▶ GOAL OF THE EXERCISE:
Start to finish, return the listing exactly as written.

▶ INFORMATION SUPPLIED:

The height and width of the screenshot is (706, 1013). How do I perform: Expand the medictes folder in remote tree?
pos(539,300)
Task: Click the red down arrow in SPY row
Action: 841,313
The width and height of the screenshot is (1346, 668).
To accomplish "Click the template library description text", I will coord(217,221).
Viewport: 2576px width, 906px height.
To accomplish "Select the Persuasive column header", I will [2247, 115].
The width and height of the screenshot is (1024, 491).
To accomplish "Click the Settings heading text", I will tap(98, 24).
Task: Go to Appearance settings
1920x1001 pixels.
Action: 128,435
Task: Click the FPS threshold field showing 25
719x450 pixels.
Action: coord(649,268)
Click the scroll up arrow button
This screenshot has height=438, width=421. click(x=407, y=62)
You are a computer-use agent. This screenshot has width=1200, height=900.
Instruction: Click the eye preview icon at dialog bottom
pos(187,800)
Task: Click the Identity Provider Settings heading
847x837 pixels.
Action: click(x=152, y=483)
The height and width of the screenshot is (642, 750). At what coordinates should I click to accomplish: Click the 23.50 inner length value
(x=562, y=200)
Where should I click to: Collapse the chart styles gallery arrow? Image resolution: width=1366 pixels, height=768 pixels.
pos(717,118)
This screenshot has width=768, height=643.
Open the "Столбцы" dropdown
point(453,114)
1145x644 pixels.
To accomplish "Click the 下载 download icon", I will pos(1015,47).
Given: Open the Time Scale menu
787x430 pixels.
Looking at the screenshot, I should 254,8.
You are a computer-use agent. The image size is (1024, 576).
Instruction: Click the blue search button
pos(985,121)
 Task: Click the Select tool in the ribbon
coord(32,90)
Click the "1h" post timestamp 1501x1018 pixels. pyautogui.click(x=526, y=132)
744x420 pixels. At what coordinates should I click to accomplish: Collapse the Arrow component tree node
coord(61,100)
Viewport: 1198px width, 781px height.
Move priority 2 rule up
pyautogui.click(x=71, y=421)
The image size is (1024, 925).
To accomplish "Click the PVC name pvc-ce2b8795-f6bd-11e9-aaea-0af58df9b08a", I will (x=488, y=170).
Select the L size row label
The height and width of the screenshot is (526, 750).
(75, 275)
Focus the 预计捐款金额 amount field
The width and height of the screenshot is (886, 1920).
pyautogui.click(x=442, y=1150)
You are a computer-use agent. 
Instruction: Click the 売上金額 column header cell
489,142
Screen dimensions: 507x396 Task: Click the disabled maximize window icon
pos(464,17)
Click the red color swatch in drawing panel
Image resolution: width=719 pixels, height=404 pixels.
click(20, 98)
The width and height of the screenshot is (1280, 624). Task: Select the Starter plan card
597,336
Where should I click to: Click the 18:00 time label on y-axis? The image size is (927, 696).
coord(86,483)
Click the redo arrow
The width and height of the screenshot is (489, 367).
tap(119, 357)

▶ PROBLEM SOLUTION:
The height and width of the screenshot is (706, 1013). How do I perform: Expand the medictes folder in remote tree?
pos(539,300)
Task: Click the red down arrow in SPY row
Action: 841,313
The width and height of the screenshot is (1346, 668).
To accomplish "Click the template library description text", I will coord(217,221).
Viewport: 2576px width, 906px height.
To accomplish "Select the Persuasive column header", I will [2247, 115].
The width and height of the screenshot is (1024, 491).
To accomplish "Click the Settings heading text", I will tap(98, 24).
Task: Go to Appearance settings
1920x1001 pixels.
Action: 128,435
Task: Click the FPS threshold field showing 25
719x450 pixels.
Action: coord(649,268)
Click the scroll up arrow button
This screenshot has height=438, width=421. click(x=407, y=62)
You are a computer-use agent. This screenshot has width=1200, height=900.
Instruction: Click the eye preview icon at dialog bottom
pos(187,800)
Task: Click the Identity Provider Settings heading
847x837 pixels.
Action: click(x=152, y=483)
The height and width of the screenshot is (642, 750). At what coordinates should I click to accomplish: Click the 23.50 inner length value
(x=562, y=200)
Where should I click to: Collapse the chart styles gallery arrow? Image resolution: width=1366 pixels, height=768 pixels.
pos(717,118)
This screenshot has width=768, height=643.
Open the "Столбцы" dropdown
point(453,114)
1145x644 pixels.
To accomplish "Click the 下载 download icon", I will pos(1015,47).
Given: Open the Time Scale menu
787x430 pixels.
Looking at the screenshot, I should 254,8.
You are a computer-use agent. The image size is (1024, 576).
Instruction: Click the blue search button
pos(985,121)
 Task: Click the Select tool in the ribbon
coord(32,90)
Click the "1h" post timestamp 1501x1018 pixels. pyautogui.click(x=526, y=132)
744x420 pixels. At what coordinates should I click to accomplish: Collapse the Arrow component tree node
coord(61,100)
Viewport: 1198px width, 781px height.
Move priority 2 rule up
pyautogui.click(x=71, y=421)
The image size is (1024, 925).
To accomplish "Click the PVC name pvc-ce2b8795-f6bd-11e9-aaea-0af58df9b08a", I will (x=488, y=170).
Select the L size row label
The height and width of the screenshot is (526, 750).
(75, 275)
Focus the 预计捐款金额 amount field
The width and height of the screenshot is (886, 1920).
pyautogui.click(x=442, y=1150)
You are a computer-use agent. 
Instruction: Click the 売上金額 column header cell
489,142
Screen dimensions: 507x396 Task: Click the disabled maximize window icon
pos(464,17)
Click the red color swatch in drawing panel
Image resolution: width=719 pixels, height=404 pixels.
click(20, 98)
The width and height of the screenshot is (1280, 624). Task: Select the Starter plan card
597,336
Where should I click to: Click the 18:00 time label on y-axis? The image size is (927, 696).
coord(86,483)
Click the redo arrow
The width and height of the screenshot is (489, 367).
tap(119, 357)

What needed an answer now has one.